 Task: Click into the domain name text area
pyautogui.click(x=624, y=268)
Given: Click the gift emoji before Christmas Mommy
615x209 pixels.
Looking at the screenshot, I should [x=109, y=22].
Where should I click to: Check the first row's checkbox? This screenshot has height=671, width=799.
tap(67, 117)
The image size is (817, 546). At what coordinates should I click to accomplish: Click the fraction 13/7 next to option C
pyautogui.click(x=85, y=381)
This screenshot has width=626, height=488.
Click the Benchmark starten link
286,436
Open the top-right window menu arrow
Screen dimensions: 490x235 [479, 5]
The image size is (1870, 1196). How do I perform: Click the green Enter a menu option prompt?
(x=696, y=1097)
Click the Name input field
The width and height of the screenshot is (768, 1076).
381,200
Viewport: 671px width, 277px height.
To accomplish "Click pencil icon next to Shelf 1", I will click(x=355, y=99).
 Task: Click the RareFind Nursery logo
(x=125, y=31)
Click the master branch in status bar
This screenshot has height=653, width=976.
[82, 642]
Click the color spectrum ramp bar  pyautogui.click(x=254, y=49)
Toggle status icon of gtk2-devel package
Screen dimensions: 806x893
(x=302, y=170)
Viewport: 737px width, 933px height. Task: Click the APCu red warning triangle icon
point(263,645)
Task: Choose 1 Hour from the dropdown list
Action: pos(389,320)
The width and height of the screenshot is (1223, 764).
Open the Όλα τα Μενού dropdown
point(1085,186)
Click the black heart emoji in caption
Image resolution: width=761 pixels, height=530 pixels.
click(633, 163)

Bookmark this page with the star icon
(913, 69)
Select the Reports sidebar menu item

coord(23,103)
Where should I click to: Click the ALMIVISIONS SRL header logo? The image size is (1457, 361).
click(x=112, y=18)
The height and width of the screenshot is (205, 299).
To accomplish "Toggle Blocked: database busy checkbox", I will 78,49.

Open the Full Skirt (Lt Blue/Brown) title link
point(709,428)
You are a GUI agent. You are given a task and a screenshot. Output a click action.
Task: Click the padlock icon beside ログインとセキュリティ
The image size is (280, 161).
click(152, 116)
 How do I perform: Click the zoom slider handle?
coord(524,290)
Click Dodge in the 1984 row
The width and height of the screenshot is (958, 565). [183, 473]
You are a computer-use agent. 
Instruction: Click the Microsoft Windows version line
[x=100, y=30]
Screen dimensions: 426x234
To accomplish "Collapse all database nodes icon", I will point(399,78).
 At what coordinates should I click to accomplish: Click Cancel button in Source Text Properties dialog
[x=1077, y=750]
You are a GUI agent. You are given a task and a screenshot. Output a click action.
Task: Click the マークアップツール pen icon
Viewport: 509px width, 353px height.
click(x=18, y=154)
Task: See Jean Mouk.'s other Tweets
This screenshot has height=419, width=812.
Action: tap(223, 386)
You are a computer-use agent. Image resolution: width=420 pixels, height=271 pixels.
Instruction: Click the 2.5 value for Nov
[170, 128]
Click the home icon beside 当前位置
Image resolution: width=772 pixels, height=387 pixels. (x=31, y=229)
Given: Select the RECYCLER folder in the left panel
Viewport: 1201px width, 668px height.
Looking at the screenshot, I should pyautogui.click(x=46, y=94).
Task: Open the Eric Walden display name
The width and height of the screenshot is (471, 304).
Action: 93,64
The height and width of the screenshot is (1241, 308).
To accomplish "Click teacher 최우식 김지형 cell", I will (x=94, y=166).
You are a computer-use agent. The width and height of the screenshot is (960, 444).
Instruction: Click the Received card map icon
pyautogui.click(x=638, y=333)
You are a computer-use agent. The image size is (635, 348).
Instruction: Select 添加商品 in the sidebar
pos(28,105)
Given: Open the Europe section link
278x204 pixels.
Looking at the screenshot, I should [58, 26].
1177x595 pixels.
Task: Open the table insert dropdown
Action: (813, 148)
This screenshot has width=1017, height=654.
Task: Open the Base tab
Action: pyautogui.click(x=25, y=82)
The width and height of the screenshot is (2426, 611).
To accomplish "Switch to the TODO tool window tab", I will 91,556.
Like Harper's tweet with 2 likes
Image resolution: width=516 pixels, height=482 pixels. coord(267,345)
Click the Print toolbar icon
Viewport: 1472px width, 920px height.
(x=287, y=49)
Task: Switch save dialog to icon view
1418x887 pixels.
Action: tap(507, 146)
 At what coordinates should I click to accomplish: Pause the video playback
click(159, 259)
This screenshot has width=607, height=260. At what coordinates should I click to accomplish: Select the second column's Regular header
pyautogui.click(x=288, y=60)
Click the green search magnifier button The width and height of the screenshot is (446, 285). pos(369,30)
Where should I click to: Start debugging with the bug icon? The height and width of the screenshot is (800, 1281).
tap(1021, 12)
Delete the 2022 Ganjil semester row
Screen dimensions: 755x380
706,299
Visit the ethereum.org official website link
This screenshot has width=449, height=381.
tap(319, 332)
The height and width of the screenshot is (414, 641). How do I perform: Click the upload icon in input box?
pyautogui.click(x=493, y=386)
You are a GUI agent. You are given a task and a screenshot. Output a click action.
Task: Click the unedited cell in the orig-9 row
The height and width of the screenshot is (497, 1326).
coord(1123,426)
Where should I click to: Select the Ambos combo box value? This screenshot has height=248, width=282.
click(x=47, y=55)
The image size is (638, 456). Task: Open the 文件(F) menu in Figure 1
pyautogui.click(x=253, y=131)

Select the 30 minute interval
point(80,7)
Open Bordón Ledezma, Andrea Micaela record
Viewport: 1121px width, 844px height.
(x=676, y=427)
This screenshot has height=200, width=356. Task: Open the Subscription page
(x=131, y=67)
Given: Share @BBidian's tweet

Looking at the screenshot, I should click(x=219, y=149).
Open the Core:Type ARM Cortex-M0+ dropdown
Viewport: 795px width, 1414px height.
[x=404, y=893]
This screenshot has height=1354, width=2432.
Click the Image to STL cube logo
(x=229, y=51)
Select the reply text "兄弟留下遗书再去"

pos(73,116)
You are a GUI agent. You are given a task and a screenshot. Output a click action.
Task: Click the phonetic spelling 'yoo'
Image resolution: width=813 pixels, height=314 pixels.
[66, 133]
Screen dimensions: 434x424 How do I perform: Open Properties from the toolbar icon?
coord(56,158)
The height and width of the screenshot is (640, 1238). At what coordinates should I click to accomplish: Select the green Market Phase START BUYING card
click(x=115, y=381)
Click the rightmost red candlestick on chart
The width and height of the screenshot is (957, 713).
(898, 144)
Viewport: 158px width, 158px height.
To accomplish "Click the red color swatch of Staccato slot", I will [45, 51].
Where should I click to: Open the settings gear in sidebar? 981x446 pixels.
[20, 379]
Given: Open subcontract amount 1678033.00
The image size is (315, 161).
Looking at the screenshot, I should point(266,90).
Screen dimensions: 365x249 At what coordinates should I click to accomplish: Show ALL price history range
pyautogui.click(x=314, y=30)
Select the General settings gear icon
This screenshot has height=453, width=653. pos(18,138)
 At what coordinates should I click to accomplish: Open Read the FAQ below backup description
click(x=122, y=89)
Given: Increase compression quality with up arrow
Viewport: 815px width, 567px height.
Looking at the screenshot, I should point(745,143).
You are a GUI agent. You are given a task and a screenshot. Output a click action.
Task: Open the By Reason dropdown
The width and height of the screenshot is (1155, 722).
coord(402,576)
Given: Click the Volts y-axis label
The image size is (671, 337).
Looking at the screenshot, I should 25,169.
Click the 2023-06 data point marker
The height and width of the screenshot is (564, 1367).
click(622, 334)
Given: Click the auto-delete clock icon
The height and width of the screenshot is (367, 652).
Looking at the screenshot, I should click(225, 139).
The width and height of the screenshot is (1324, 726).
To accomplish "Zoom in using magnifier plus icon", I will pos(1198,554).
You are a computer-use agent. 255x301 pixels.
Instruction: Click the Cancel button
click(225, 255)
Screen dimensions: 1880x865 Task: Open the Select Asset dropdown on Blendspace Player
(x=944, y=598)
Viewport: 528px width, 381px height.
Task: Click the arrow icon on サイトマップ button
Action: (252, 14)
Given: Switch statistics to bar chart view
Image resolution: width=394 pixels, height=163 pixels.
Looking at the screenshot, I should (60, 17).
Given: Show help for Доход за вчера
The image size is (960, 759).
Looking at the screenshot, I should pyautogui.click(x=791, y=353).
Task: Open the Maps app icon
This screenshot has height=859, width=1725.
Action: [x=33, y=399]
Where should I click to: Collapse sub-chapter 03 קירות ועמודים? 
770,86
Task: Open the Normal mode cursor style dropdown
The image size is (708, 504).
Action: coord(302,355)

***

Reproduce the lines verbatim, beginning with the first line of the records and ending with the line that contains "Screen dimensions: 490x235 [479, 5]", including both.

 Task: Click into the domain name text area
pyautogui.click(x=624, y=268)
Given: Click the gift emoji before Christmas Mommy
615x209 pixels.
Looking at the screenshot, I should [x=109, y=22].
Where should I click to: Check the first row's checkbox? This screenshot has height=671, width=799.
tap(67, 117)
The image size is (817, 546). At what coordinates should I click to accomplish: Click the fraction 13/7 next to option C
pyautogui.click(x=85, y=381)
This screenshot has width=626, height=488.
Click the Benchmark starten link
286,436
Open the top-right window menu arrow
Screen dimensions: 490x235 [479, 5]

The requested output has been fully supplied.